Work through the Fibonacci case in complete detail, including solving the 2×2 linear system for the constants. Solve additional second-order examples before tackling higher-order or non-homogeneous cases (which use variation of parameters or particular solutions). Always verify closed forms against the original recurrence.
You already know what a recurrence relation is — a formula that defines each term of a sequence in terms of earlier terms, like the Fibonacci sequence where F(n) = F(n-1) + F(n-2). You also know the quadratic formula from algebra. The characteristic equation method combines these tools to convert a recursive definition into a closed-form expression: a direct formula for the nth term that requires no prior terms to compute.
The core idea is an educated guess. Suppose the solution has the form aₙ = rⁿ for some constant r. Substitute into the recurrence aₙ = c₁aₙ₋₁ + c₂aₙ₋₂: this gives rⁿ = c₁rⁿ⁻¹ + c₂rⁿ⁻², and dividing through by rⁿ⁻² yields r² = c₁r + c₂, or r² − c₁r − c₂ = 0. This is the characteristic equation, and its roots r₁ and r₂ are the building blocks of the general solution. If the roots are distinct, the general solution is aₙ = Ar₁ⁿ + Br₂ⁿ — a linear combination of the two basis solutions. The constants A and B are then determined by substituting the initial conditions (two initial values give two equations for two unknowns).
Applying this to Fibonacci — F(n) = F(n-1) + F(n-2), F(0)=0, F(1)=1 — gives the characteristic equation r² − r − 1 = 0. The quadratic formula yields roots φ = (1+√5)/2 (the golden ratio) and ψ = (1−√5)/2. The general solution is Fₙ = Aφⁿ + Bψⁿ. Substituting F(0)=0 and F(1)=1 gives a 2×2 linear system whose solution is A = 1/√5 and B = −1/√5. The closed form Fₙ = (φⁿ − ψⁿ)/√5 is remarkable: an expression involving irrational numbers and the golden ratio produces an integer for every non-negative integer n. You can verify this numerically — it's a useful sanity check after any closed-form derivation.

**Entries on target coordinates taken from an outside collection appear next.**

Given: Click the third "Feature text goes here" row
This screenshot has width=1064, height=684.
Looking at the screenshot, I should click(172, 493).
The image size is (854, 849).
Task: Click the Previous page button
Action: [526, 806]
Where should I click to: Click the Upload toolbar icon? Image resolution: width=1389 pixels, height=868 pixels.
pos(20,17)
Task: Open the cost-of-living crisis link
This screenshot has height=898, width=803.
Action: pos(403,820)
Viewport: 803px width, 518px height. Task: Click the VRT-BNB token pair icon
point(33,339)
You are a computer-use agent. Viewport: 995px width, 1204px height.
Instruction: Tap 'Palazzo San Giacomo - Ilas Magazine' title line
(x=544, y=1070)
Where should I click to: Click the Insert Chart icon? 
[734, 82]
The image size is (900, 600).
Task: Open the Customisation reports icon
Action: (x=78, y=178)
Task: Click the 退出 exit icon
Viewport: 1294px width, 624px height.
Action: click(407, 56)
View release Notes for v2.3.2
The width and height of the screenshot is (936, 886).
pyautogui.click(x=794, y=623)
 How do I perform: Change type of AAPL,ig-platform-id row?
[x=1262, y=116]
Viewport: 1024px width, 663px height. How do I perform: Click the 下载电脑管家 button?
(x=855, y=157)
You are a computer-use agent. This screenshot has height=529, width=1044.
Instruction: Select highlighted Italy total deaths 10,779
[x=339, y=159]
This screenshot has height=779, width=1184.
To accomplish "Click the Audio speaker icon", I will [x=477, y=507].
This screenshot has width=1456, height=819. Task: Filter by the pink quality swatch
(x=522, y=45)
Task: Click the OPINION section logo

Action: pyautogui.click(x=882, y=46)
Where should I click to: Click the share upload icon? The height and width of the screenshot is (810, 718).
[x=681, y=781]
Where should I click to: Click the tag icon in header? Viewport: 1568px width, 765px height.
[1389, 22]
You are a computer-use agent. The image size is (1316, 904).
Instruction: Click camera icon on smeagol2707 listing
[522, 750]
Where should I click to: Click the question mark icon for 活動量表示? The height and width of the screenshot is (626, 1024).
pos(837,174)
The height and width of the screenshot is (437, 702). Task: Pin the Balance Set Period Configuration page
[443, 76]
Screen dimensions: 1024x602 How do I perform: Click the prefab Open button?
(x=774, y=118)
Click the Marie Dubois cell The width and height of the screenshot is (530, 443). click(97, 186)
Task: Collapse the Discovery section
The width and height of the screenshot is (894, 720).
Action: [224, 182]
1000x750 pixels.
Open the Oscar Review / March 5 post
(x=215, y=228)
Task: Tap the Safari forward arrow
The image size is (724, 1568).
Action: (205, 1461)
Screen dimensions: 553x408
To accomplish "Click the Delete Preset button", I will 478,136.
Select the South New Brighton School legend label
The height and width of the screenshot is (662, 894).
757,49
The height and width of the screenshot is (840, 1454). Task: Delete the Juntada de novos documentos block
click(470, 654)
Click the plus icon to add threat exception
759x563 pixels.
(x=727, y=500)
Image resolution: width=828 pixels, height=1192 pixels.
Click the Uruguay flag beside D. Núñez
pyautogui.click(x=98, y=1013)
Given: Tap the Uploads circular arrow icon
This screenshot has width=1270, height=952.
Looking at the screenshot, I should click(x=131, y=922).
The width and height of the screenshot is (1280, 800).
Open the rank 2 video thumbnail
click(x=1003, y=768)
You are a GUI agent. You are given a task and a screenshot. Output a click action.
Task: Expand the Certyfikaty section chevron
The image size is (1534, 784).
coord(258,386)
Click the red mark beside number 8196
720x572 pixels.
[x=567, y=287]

Two complications extend the method. First, repeated roots: if the characteristic equation has a repeated root r (discriminant = 0), the two "basis solutions" rⁿ and rⁿ are identical and cannot independently combine to cover all initial conditions. The fix is to multiply the second basis solution by n: the general solution becomes aₙ = Arⁿ + Bnrⁿ. Second, the method extends naturally to higher-order recurrences — a degree-k recurrence has a degree-k characteristic polynomial with k roots, giving a general solution as a linear combination of k basis solutions determined by k initial conditions. Non-homogeneous recurrences (with a non-zero right-hand side like nˢ or cⁿ) require an additional particular solution, found by guessing a form that matches the right-hand side — directly analogous to the method of undetermined coefficients in differential equations.